• Instructions to follow: Repeat exactly the lines below, from the line containing "You are a GUI" through the last line, both included. Leave out any pictures.

Collected data:
+===+
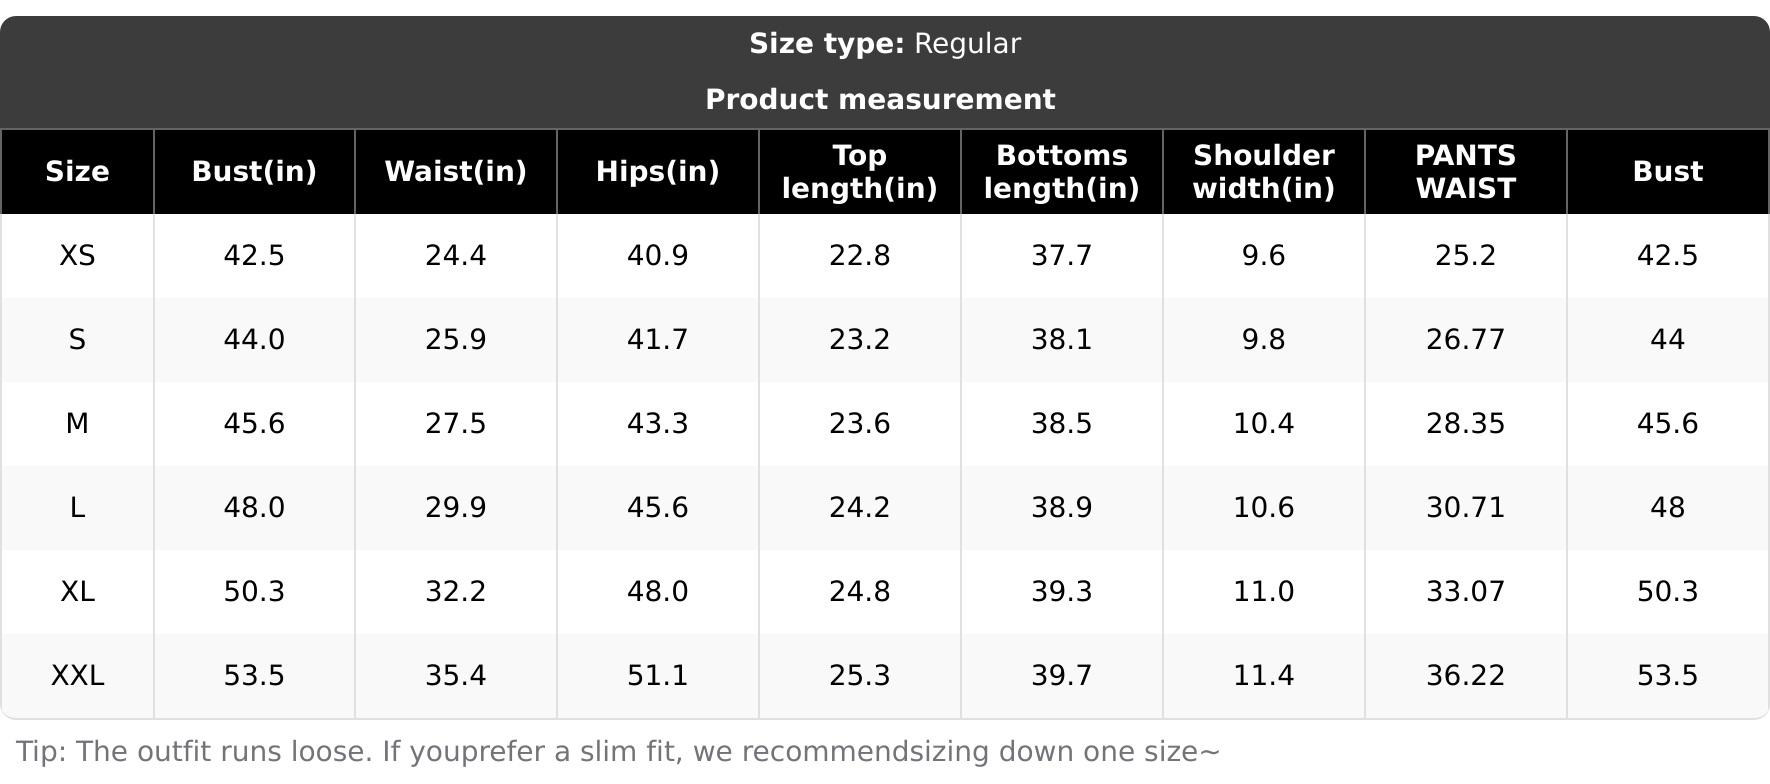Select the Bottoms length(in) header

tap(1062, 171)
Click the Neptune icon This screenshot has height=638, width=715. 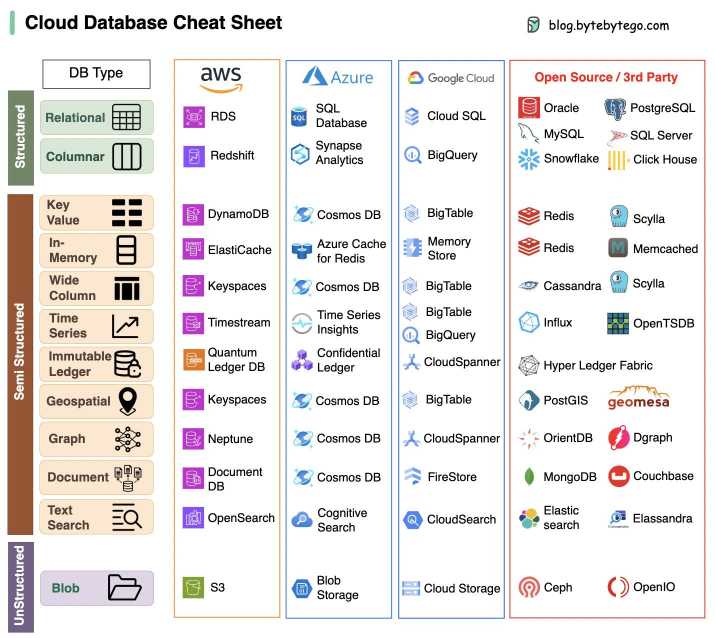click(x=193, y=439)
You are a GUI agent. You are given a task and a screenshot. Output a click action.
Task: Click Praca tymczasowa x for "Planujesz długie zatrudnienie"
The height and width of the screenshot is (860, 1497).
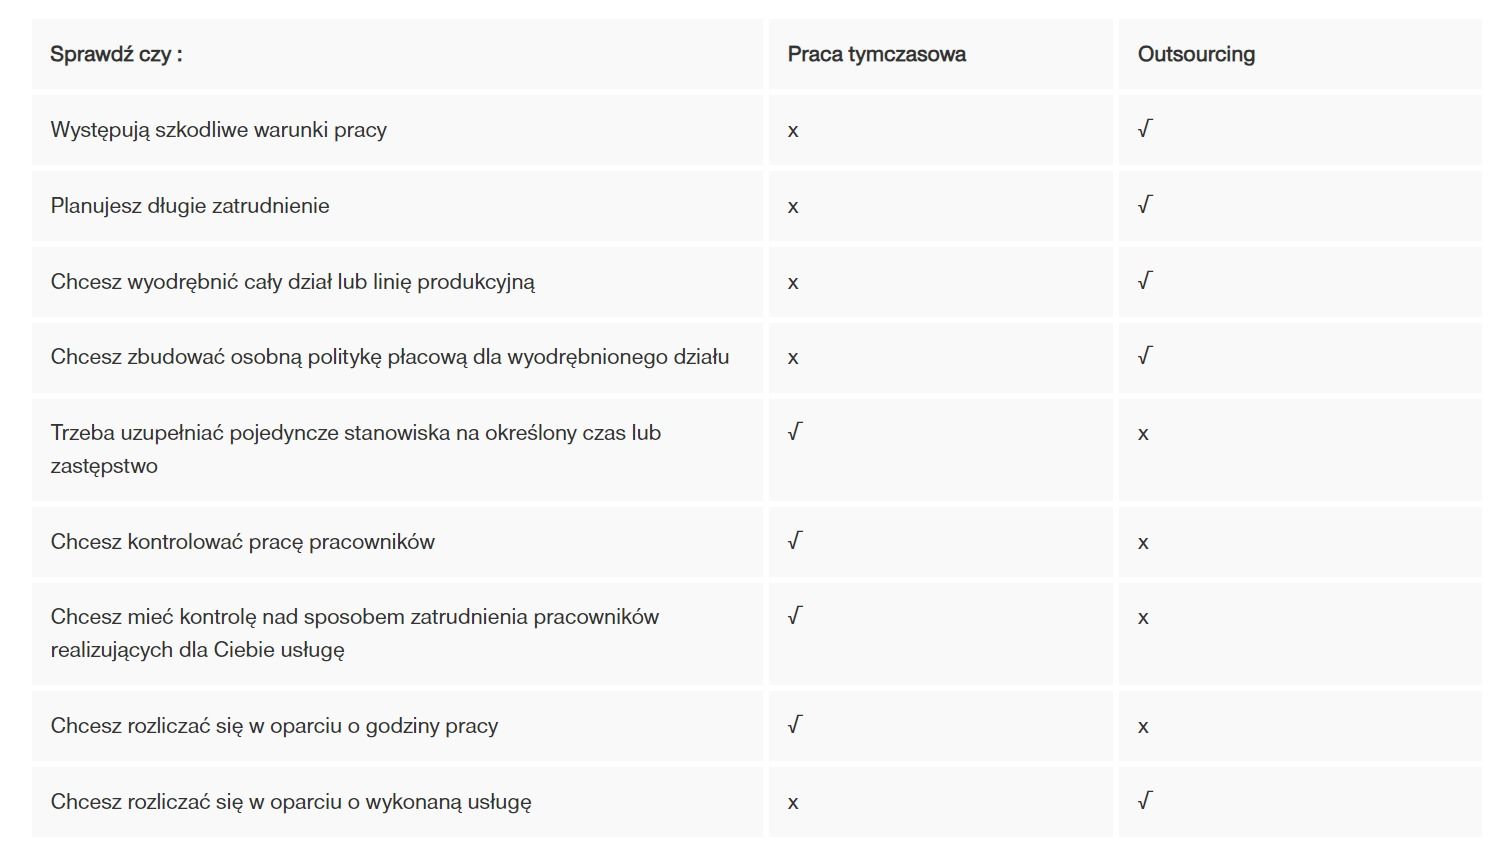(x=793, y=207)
+===+
• Finished task:
You are a GUI agent. You are given a task and a screenshot. Output a click action.
Task: Click Praca tymczasowa x for "Planujesz długie zatrudnienie"
The height and width of the screenshot is (860, 1497).
(x=793, y=207)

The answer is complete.